We came home at 9 pm last night to find that our furnace had died.  It was a very cold night, and now I have to squeeze in a repairman.  I’ll leave work soon, as things seem to be buttoned up around here (thank God for small blessings) and go to my Junior Achievement teaching gig (bad timing), take Buster to the vet because my poor baby dog is limping something awful, pick Charles up from daycare, and hope against hope that when I give the furnace repairman the code to the garage door when he calls sometime in there that he doesn’t steal everything in my house.  Not that it’s worth much, but it all means something to me, and I don’t want to live without my toaster or whatever.  In reality, a person would probably take the TV, I guess, because it’s new.  But hey, I’m not a criminal – maybe there’s a market for toasters, too.  That said, I can live without a TV, but take my toaster, and I will be lost.

 

Oh, yeah, and then I have a meeting at 5:30 tonight, which I have to pay a babysitter to cover since Tony is working, and then I need to pack up for our weekend away.  How does one take a potty-training child on the road?  I guess I’ll just put him in diapers for the drive.  Speaking of potty training, all seemed to be going well yesterday, but this morning, Charles INSISTED on wearing a diaper.  I am making myself resist fighting over potty issues because I can only imagine that things will get tougher if I do, but Geez, kid, you’re killing me, here.

 

And, there you go.  1200 words of complaint.  I’m sorry about that, feel free to stop reading this blog.

2 comments:

Sylvie said...

Oh Amelia, I am sorry you are feeling so down. First, congratulations on your new little one on the way!! I don't think I had the chance to tell you that yet.
As far as you feeling so fat and awful, first I am sure you're not that bad. You looked absolutely gorgeous in that red dress the other day. Then, I truly believe that every woman's body is different and handles pregnancy differently. You are obviously not gorging yourself on Haribo candies or living on French fries alone so it must just be how your body feel it needs to act to meet your baby's needs. Not easy on one's psyche but you are growing a little person in there. And it's much easier for women to talk about their pregnancies if they look awesome and feel wonderful than when the opposite happens. So you hear way more blog stories of the first kind, rather than the later.
A funny blog with a lady that does not sugar coat her pregnancy is:
http://maryellephotography.blogspot.com/
Hang in there. It's hard not to feel at your best and the pregnancy hormones are not helping either.
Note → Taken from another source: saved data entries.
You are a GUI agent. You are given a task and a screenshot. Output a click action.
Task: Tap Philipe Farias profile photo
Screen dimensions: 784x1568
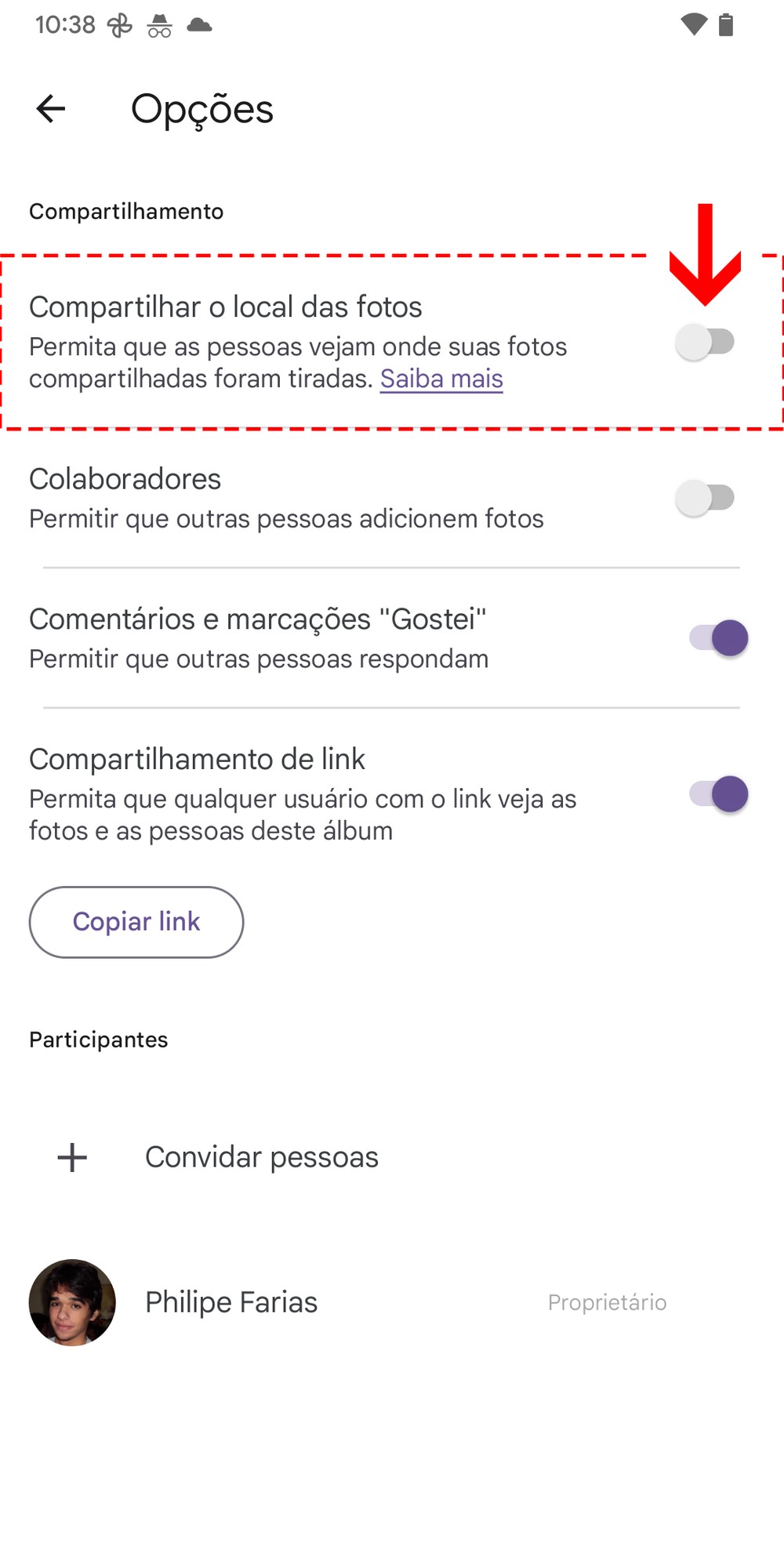tap(72, 1302)

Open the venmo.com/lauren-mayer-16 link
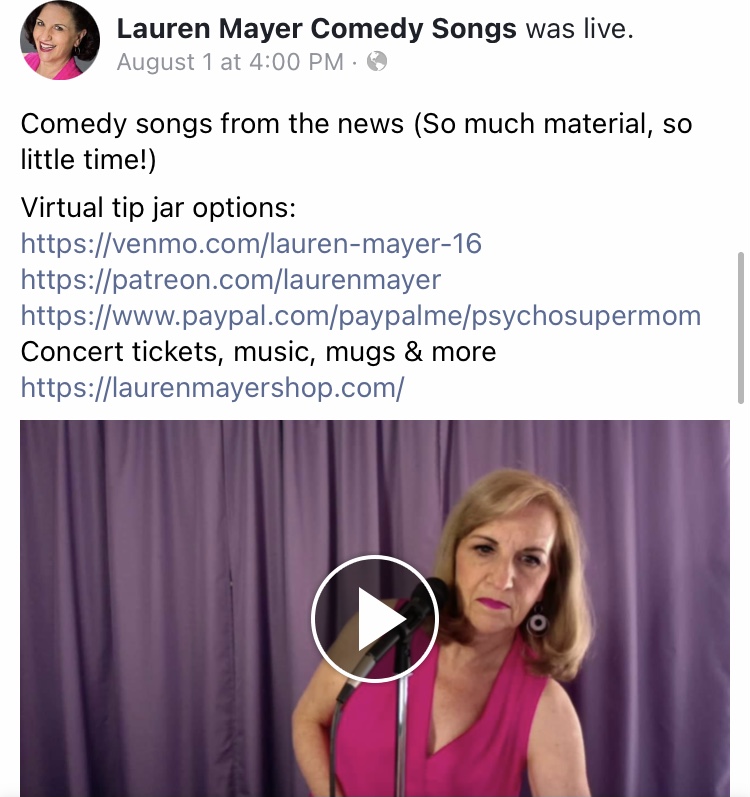251,243
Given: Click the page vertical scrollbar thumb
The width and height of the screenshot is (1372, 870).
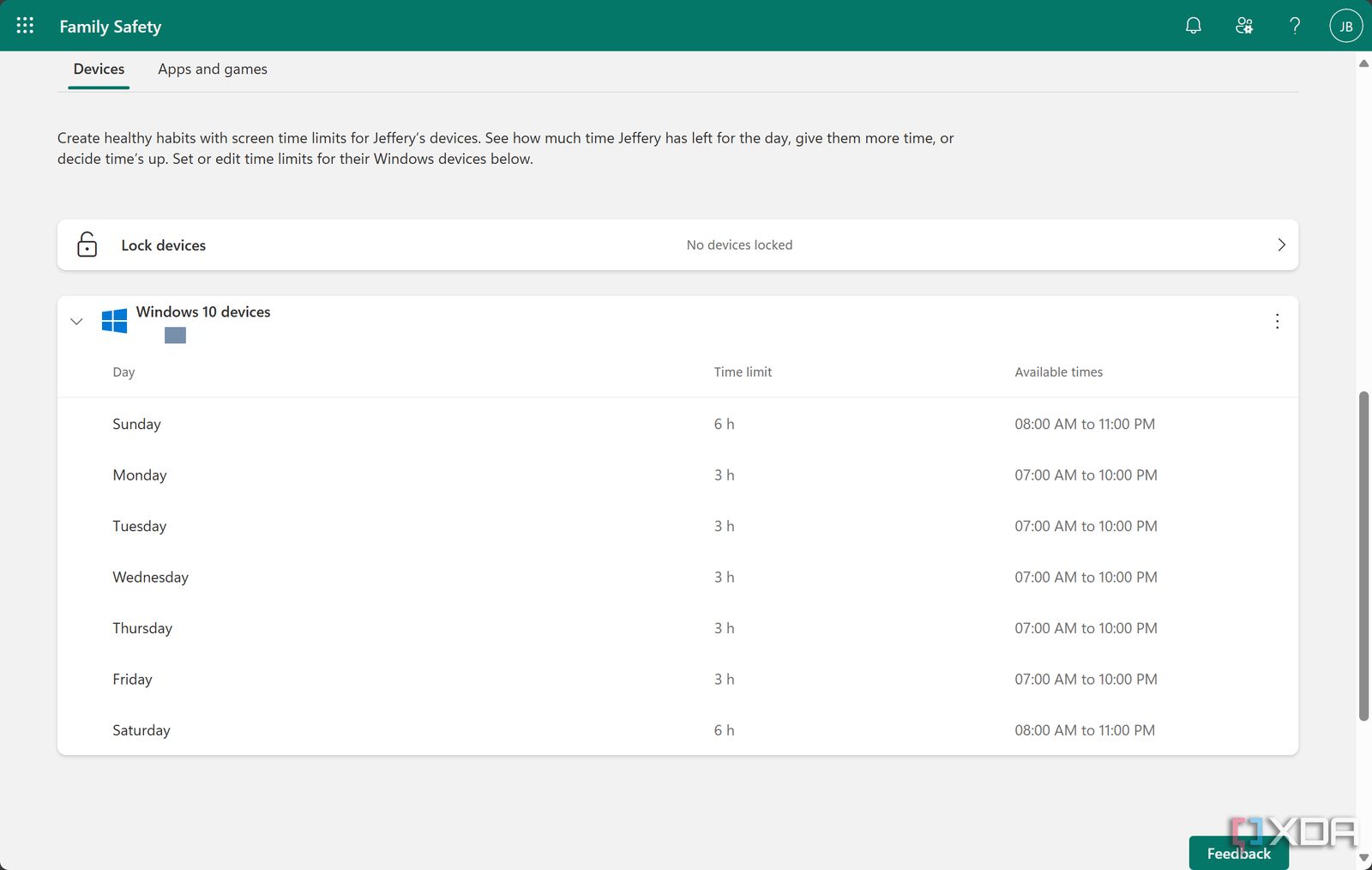Looking at the screenshot, I should coord(1363,556).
As far as turning 30...well I survived :) And as much as I am not really liking the white hairs that seem to finally appear, I have not felt the gravity to badly yet and having small children to run after has kept my metabolism going. I am sure Charlie is not going to slow down so that alone will keep your heart rate going :)

As far as traveling with a potty0in-training kiddo, I recommend the piddlepad (http://www.amazon.com/Kiddopotamus-20224-Deluxe-PiddlePad/dp/B001C51TIE).

Springtime, with its sun and warmer weather (and the end of taxes season) will hopefully help you kick out the blues but in the meantime take it easy on yourself. you have a lot on your plate and it's ok to admit your not feeling all rainbow-and-unicorns.

Big hugs to you.

K Schimmy said...

I'm a fatass. It helps that I was fluffy to begin with, but my body is NOT a wonderland right now.

I should write a blog post about it... maybe that would make you feel better. But, know this... I feel seriously gross, too.